Can you copy out, word for word, the lines from the one containing "Collapse the sidebar" through the one containing "click(x=96, y=126)", with both of those lines included and the pictures left out?

**Raw items:**
****

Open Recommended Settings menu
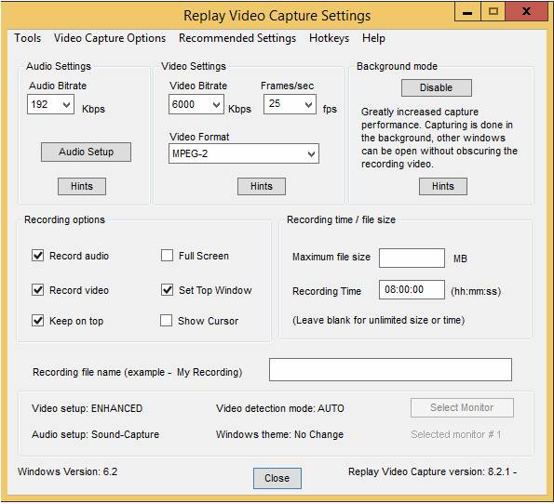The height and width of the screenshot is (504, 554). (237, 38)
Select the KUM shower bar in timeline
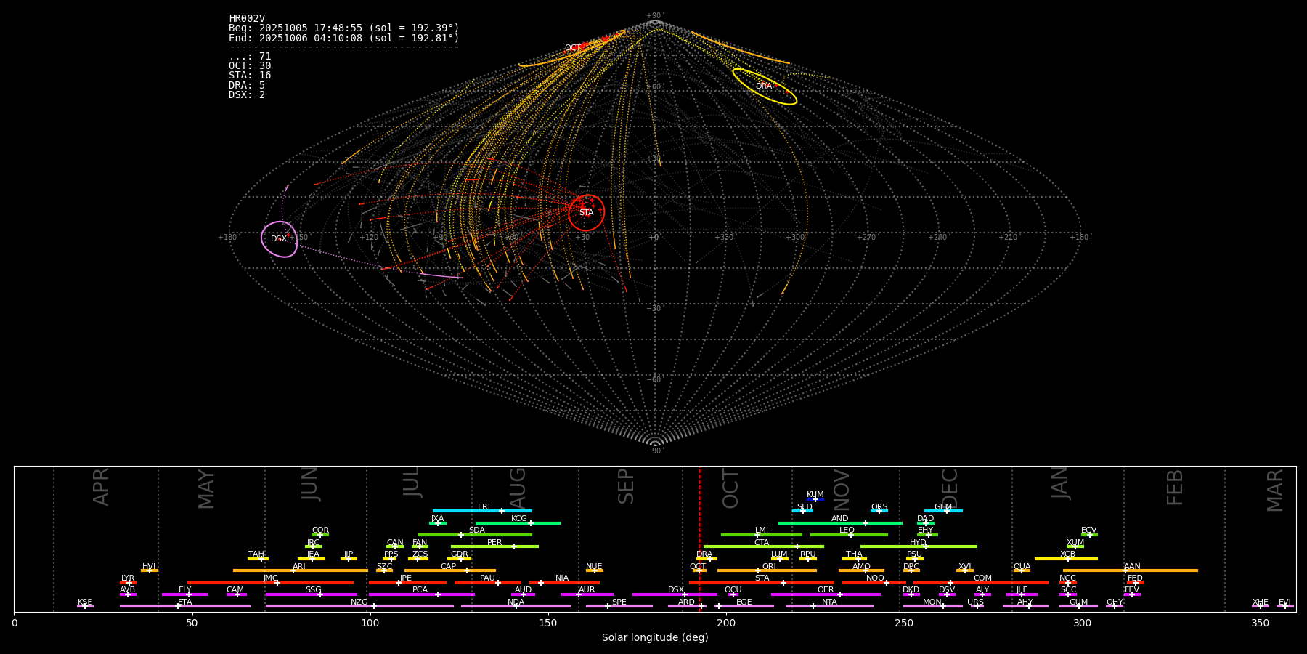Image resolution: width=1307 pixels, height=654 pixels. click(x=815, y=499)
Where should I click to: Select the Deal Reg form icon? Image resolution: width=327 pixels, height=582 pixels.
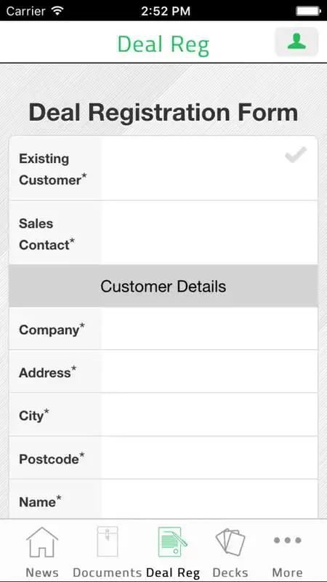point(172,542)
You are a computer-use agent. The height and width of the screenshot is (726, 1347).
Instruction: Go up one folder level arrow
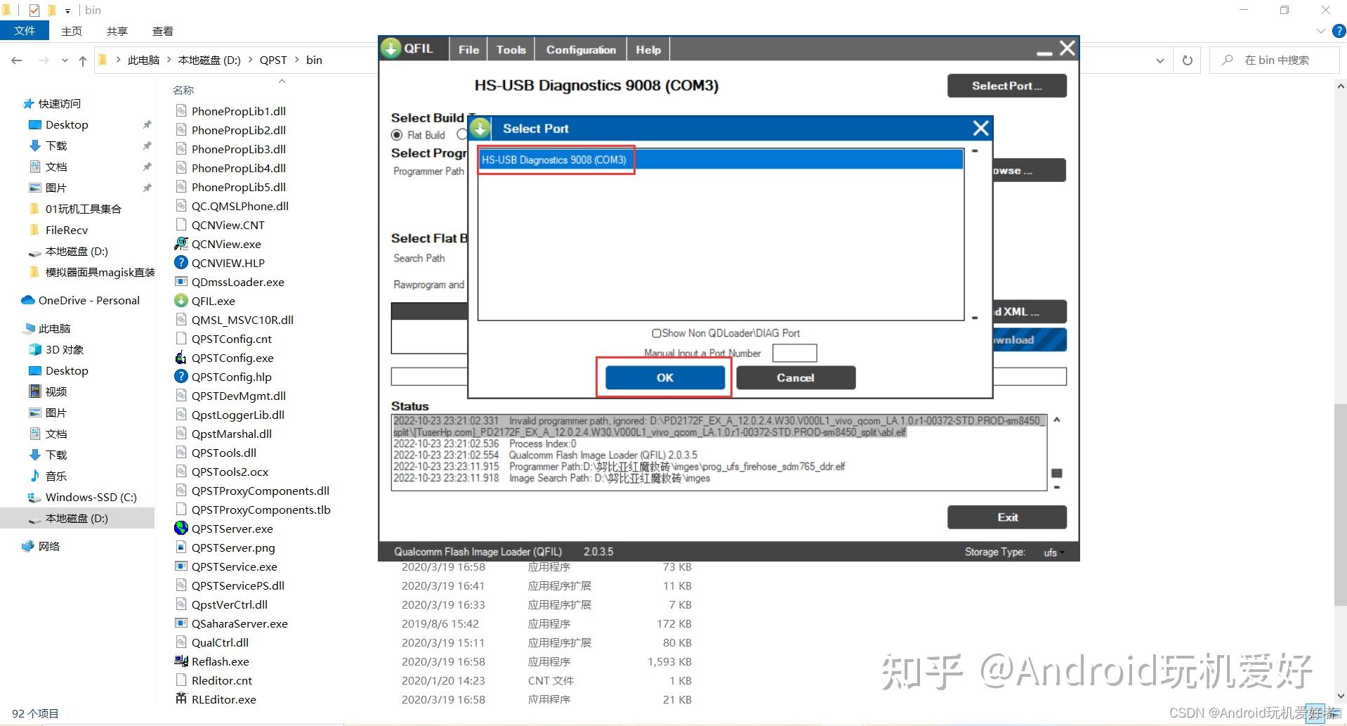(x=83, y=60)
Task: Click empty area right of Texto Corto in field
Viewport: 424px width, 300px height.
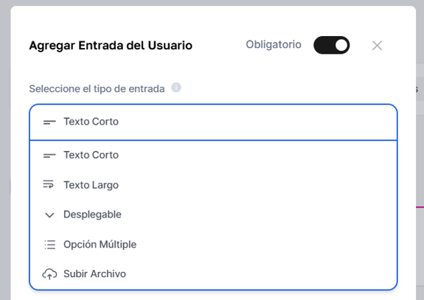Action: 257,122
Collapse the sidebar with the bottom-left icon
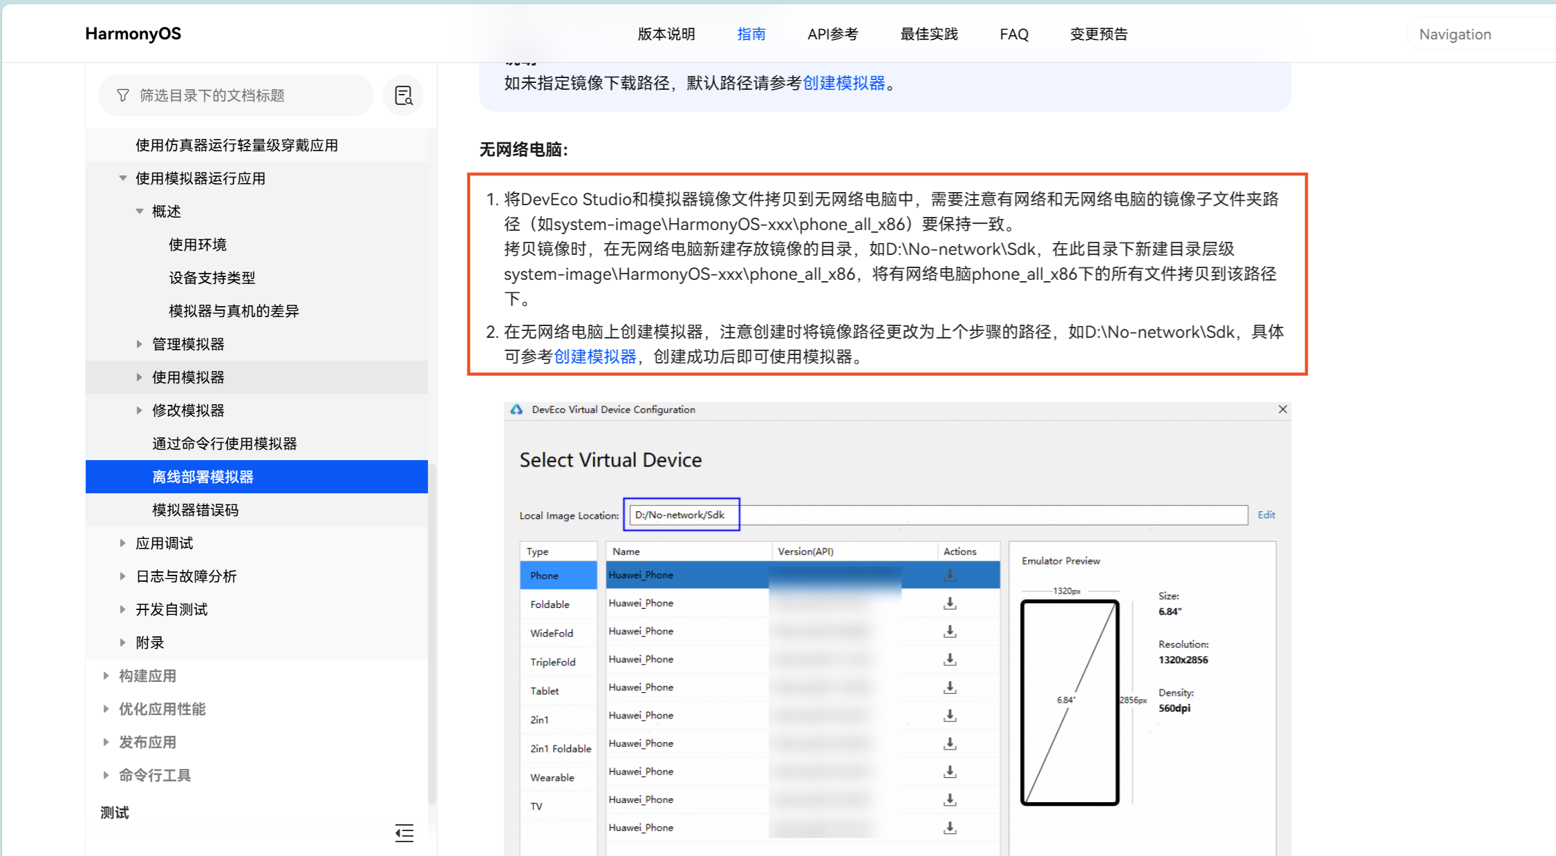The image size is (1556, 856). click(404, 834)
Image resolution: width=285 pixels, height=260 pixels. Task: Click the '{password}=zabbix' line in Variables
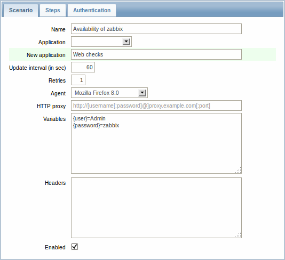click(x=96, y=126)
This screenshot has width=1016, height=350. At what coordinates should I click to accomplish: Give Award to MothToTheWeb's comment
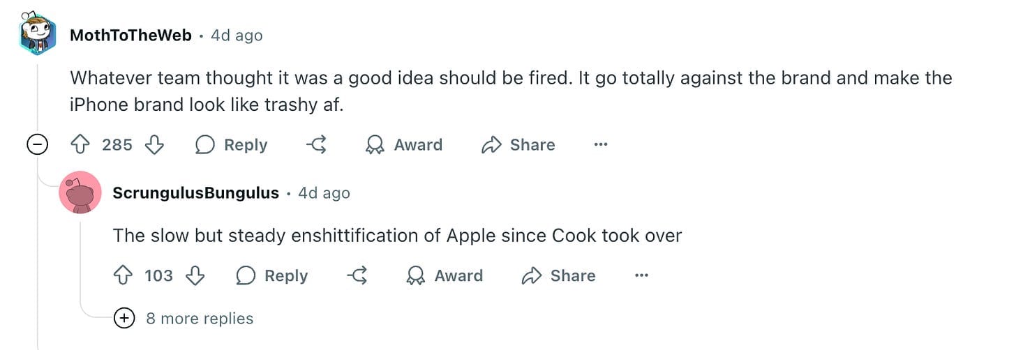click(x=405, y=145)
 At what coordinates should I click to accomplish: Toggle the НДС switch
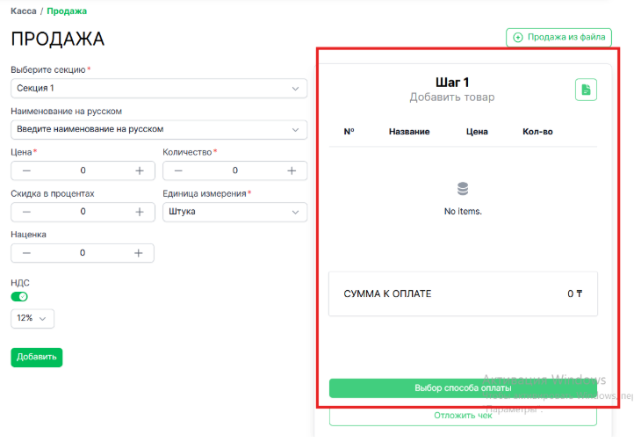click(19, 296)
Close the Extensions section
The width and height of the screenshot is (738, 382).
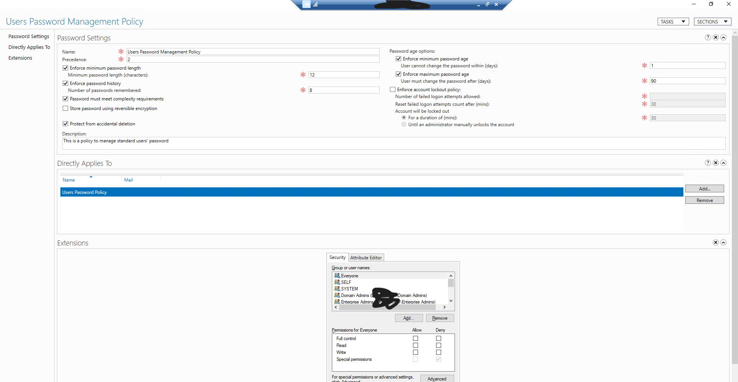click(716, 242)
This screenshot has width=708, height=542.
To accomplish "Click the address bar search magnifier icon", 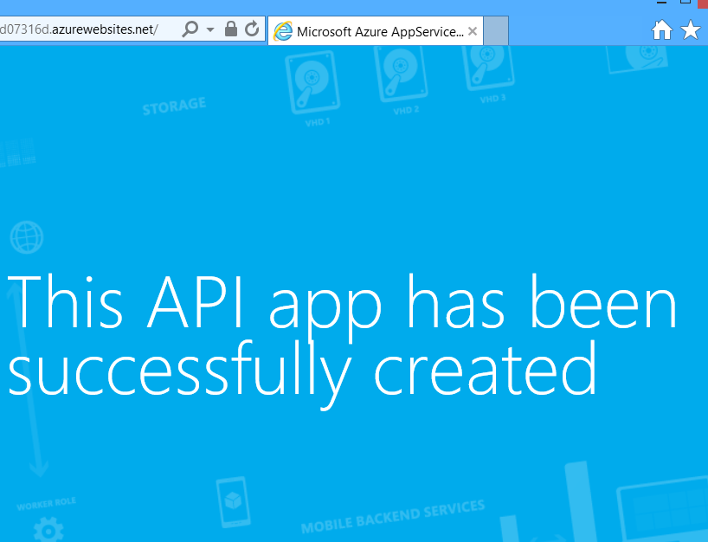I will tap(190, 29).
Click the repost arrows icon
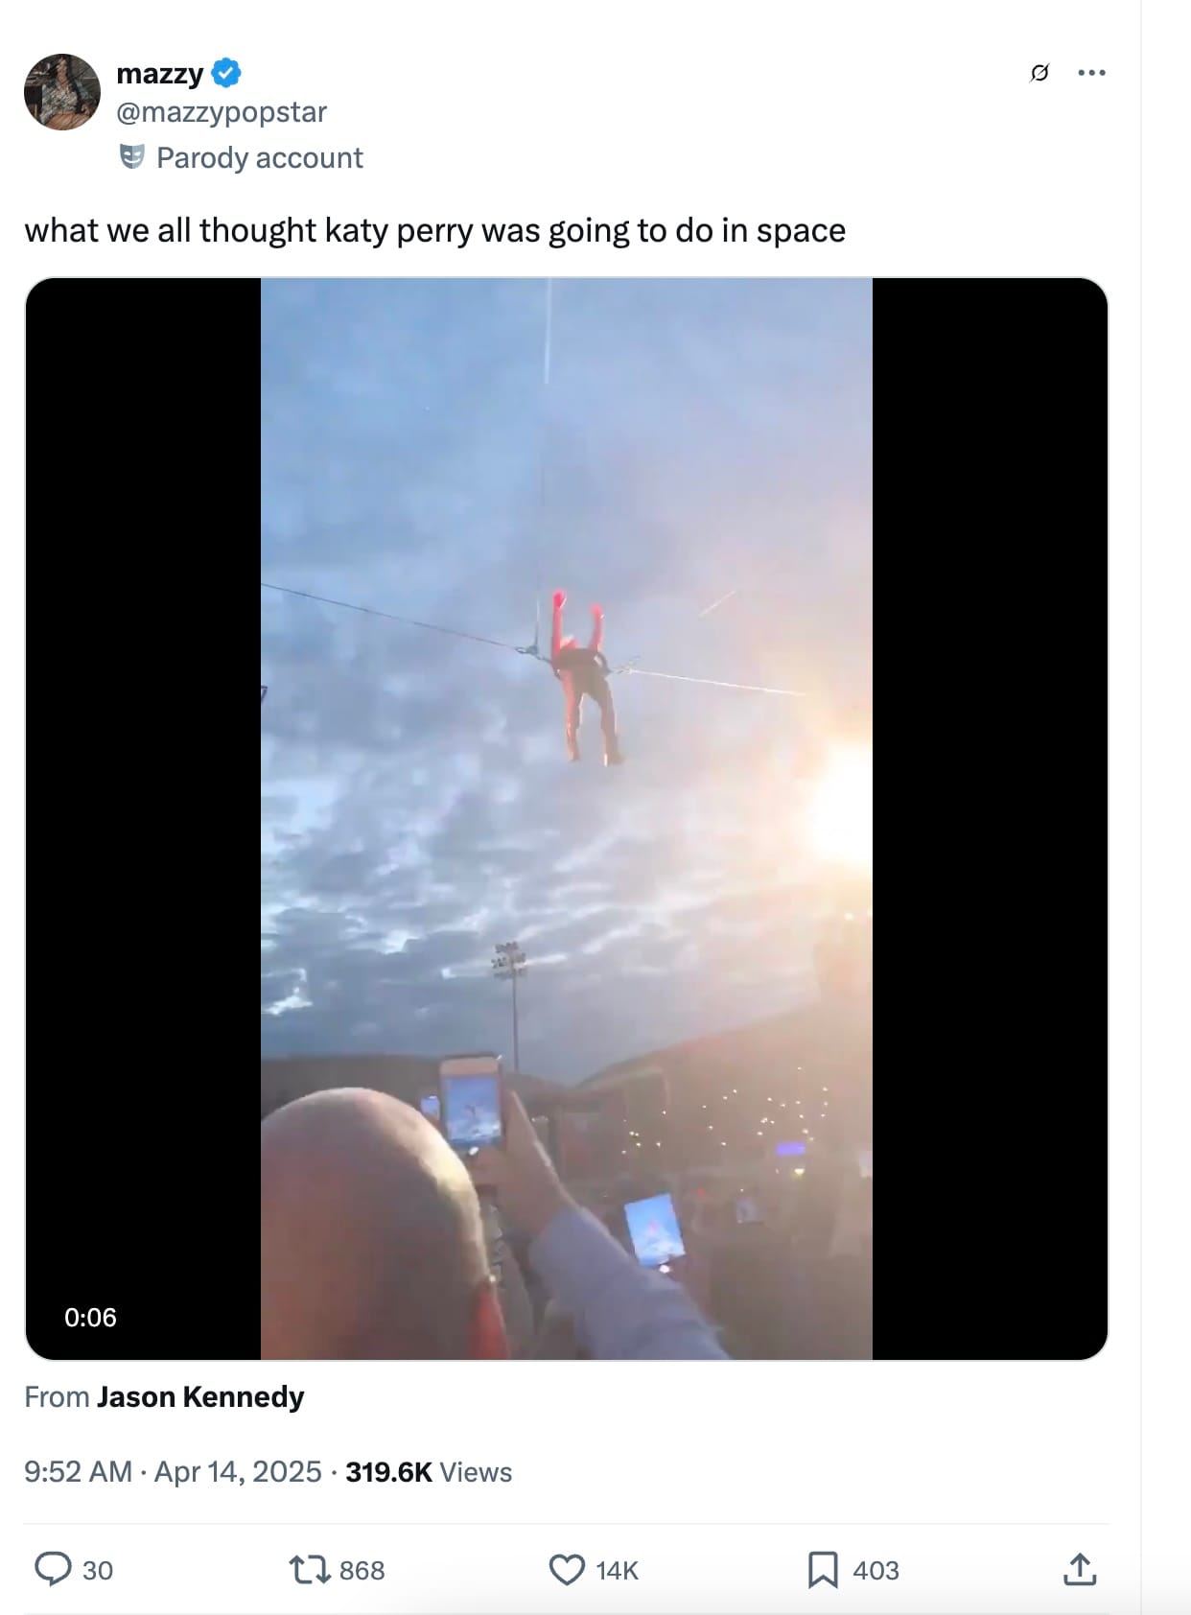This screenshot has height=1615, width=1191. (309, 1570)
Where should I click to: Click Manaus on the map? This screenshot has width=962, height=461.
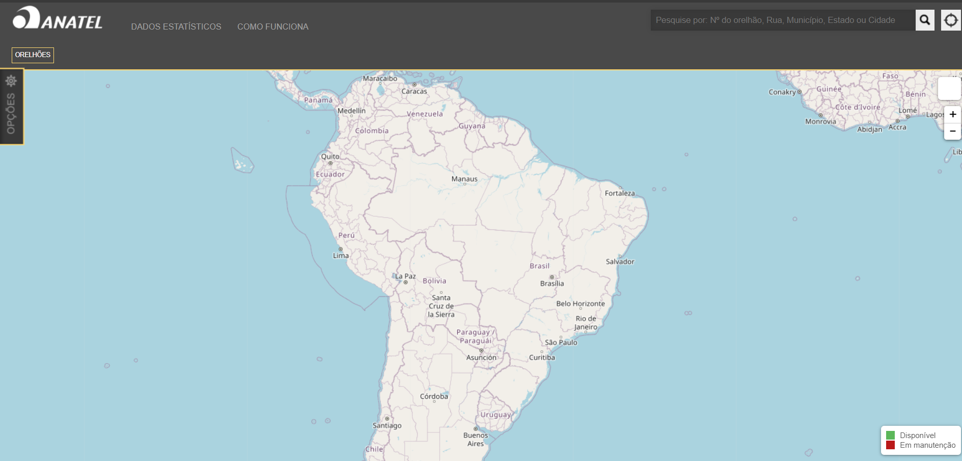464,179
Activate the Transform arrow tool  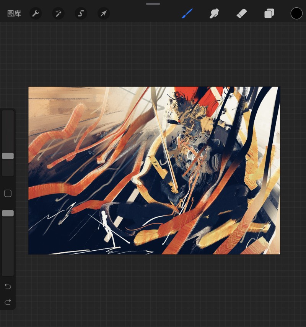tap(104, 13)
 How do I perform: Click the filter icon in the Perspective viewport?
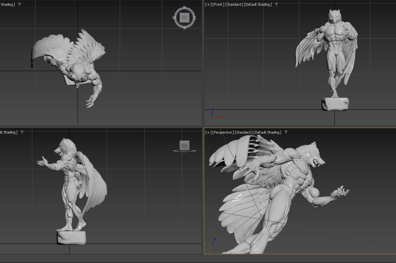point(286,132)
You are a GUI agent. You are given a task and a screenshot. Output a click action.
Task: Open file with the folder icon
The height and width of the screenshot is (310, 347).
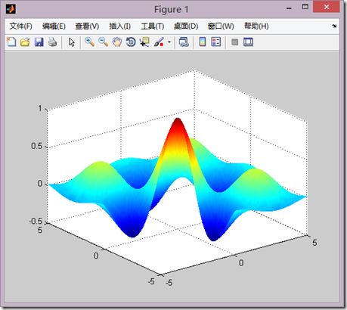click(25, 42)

****

**Written answer:**
Collapse the sidebar with the bottom-left icon
The image size is (1556, 856). click(404, 834)
Image resolution: width=285 pixels, height=260 pixels. Task: Click the '{password}=zabbix' line in Variables
click(x=96, y=126)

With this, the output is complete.